DATASET EXTRACT:
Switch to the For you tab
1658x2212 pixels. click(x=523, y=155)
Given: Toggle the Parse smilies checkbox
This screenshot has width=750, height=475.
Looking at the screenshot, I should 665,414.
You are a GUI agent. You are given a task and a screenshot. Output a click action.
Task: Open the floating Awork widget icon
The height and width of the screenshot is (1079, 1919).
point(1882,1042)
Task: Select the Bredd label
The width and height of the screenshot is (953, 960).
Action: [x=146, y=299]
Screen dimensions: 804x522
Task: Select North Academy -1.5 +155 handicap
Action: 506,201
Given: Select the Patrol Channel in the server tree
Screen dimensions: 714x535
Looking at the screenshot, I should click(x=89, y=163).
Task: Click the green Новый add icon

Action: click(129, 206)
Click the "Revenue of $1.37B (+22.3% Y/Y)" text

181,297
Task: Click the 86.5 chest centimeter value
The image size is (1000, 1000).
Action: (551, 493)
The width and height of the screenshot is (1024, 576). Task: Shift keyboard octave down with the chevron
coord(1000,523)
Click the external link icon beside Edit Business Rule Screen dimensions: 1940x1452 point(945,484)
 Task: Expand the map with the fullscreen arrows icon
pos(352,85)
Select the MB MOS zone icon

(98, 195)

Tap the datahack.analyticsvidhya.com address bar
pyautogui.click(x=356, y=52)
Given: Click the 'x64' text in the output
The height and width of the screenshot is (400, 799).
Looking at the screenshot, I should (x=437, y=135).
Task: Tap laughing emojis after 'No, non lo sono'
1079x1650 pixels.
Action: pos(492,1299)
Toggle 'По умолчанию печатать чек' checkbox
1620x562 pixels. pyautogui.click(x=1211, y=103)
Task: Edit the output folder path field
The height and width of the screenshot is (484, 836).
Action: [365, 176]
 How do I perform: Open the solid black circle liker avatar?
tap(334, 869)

EXERCISE GOAL: Starting at the line that contains "of $1.37B (+22.3%", print every line through the last one of the records, exactly and with nothing else.

TASK RESPONSE:
Click the "Revenue of $1.37B (+22.3% Y/Y)" text

181,297
Task: Click the 86.5 chest centimeter value
The image size is (1000, 1000).
Action: (551, 493)
The width and height of the screenshot is (1024, 576). Task: Shift keyboard octave down with the chevron
coord(1000,523)
Click the external link icon beside Edit Business Rule Screen dimensions: 1940x1452 point(945,484)
 Task: Expand the map with the fullscreen arrows icon
pos(352,85)
Select the MB MOS zone icon

(98, 195)

Tap the datahack.analyticsvidhya.com address bar
pyautogui.click(x=356, y=52)
Given: Click the 'x64' text in the output
The height and width of the screenshot is (400, 799).
Looking at the screenshot, I should (x=437, y=135).
Task: Tap laughing emojis after 'No, non lo sono'
1079x1650 pixels.
Action: pos(492,1299)
Toggle 'По умолчанию печатать чек' checkbox
1620x562 pixels. pyautogui.click(x=1211, y=103)
Task: Edit the output folder path field
The height and width of the screenshot is (484, 836).
Action: [365, 176]
 How do I perform: Open the solid black circle liker avatar?
tap(334, 869)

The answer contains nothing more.